Regarding the Dead Sea Scrolls most of them seem to have conformed to the MT but there is a 'claim' that some follow the LXX prototype which I am unable to find real significant proof of. Here is a summary of all the related scriptures based on the book, Scanlin, H. P. (1993). The Dead Sea Scrolls & Modern Translations of the Old Testament. Wheaton, IL: Tyndale House Publishers

Here are the scrolls that are supposedly in favor of the MT:

Name: 4QJera Content: Jeremiah 7:29–34; 8:1 (?)–6; 9:1 (?)–2, 7–14; 10:9–14; 11:3–6; 12:3–6, 13–17; 13:1–7; 14:4–7; 15:1–2; 17:8–26; 18:15–23; 19:1; 22:4–16 Bibliography: plates: ER 1159 (43.075), ER 1253 (43.216) +; Janzen (1973), not all columns reported.
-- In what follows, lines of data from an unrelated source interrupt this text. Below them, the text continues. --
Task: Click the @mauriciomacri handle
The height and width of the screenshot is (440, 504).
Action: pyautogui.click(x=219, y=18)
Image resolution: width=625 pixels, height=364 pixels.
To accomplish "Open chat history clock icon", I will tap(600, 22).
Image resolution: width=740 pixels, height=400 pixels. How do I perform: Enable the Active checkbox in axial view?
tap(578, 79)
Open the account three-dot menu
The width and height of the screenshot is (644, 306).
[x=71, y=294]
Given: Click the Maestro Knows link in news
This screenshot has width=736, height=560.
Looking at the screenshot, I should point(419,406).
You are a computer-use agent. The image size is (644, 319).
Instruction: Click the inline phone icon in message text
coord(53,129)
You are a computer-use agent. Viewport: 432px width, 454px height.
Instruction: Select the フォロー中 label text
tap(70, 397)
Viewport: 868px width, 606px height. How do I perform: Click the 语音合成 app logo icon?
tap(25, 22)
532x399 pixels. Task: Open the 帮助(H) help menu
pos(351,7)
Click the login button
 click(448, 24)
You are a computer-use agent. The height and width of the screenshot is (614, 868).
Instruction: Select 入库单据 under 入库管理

Tov (1989) reports fifteen columns between 7:1 and 26:10 Date: c. 200 B.C. (Cross); late third or early second century B.C. (Yardeni) Significance: The manuscript generally follows proto-MT.
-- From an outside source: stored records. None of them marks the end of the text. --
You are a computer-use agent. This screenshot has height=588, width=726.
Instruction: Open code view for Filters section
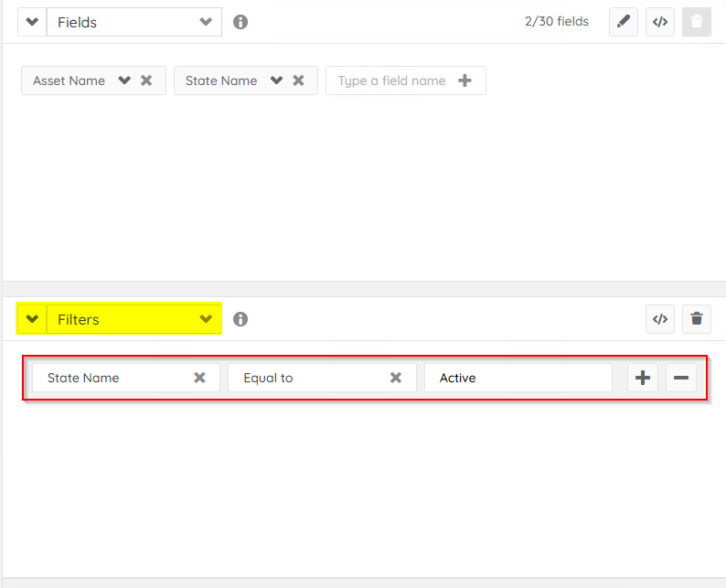pos(660,319)
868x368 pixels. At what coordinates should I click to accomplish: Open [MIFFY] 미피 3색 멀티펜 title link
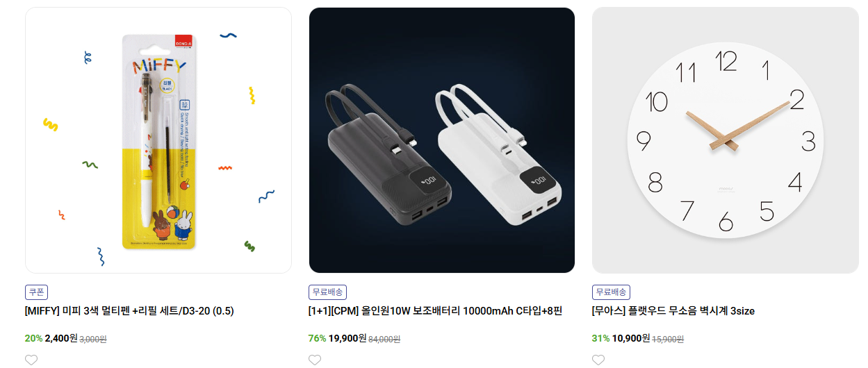[x=129, y=311]
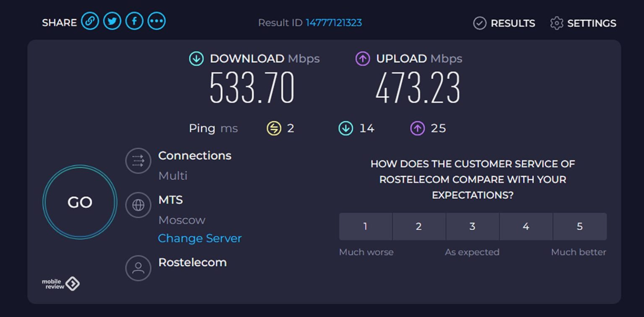Choose rating 5 much better
This screenshot has height=317, width=644.
coord(579,227)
Name: 4QJerc Content: Jeremiah 4:5, 13–16; 8:1–3, 21–23; 9:1–5; 10:12–13; 19:8–9(?); 20:1–5(?), 7–9(?), [12]–15; 21:7–10; 22:4–6, 10–28; 25:7–8, 15–17, 24–26; 26:10–13; 27:1–3, 13–15; 30:[4]–24; 31:1–14, [15]–26; 33:16–20 Bibliography: plates: ER 1185 (43.101), ER 1187–90 (43.103–6) +; Tov (1991) Date: uncertain Significance: The text is very close to proto-MT.

Name: 2QJer (= 2Q13) Content: Jeremiah 42:7–11, 14; 43:8–11; 44:1–3, 12–14; 46:27–28; 47:1–7; 48:7, 25–39, 43–45; 49:10 Bibliography: DJD 3 Date: Herodian Significance: Although some readings agree with the LXX, the order of the chapters follows the proto-MT.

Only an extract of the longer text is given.